- [Selection]:
========================================

I've got a class of 270 students running Python 3.x in a Windows lab (22 machines) with essentially all students running their own copies on a variety of laptops -- mostly windows but many macs.

The firewall is a good suggestion, but I haven't seen this problem.

-rich
enb...@cse.msu.edu

On 11/15/12 4:20 PM, Medina, Patricia wrote:

We are having a problem running python 3.x with windows 7 also. It says it can't (no processor or something), then it can. Seems like python and windows don't play well together.

*From:*Edu-sig [mailto:edu-sig-bounces+pmedina=ccisd....@python.org] *On Behalf Of *JACKIE MASLOFF
*Sent:* Thursday, November 15, 2012 2:58 PM
*To:* edu-sig@python.org
*Subject:* [Edu-sig] Problem with Python in Windows

Yesterday I was running the Windows version of the Python 2.7.3 shell with IDLE as my editor. I saved a file and ran it and got some error message which unfortunately I don't remember. I then closed Python and when I tried to re-open it, I got the following error message:

    IDLE's subprocess didn't make a connection. Either IDLE can't
    start a subprocess or personal firewall software is blocking the
    connection.

========================================

- [Information supplied]:
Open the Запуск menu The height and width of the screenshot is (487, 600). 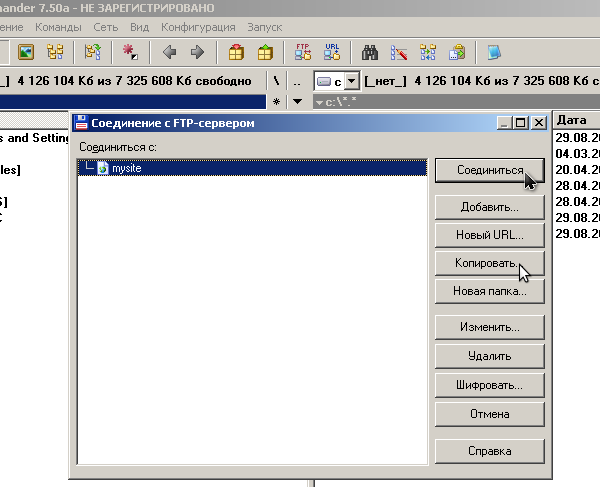pos(264,27)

========================================

- [Actions to take]:
1. Reproduce the email thread exactly, from "The firewall is" up to and including "play well together.".
2. List the field labels in the header of the forwarded message in the email thread.

- [Answers to the exercises]:
1.
The firewall is a good suggestion, but I haven't seen this problem.

-rich
enb...@cse.msu.edu

On 11/15/12 4:20 PM, Medina, Patricia wrote:

We are having a problem running python 3.x with windows 7 also. It says it can't (no processor or something), then it can. Seems like python and windows don't play well together.

2.
From
Sent
To
Subject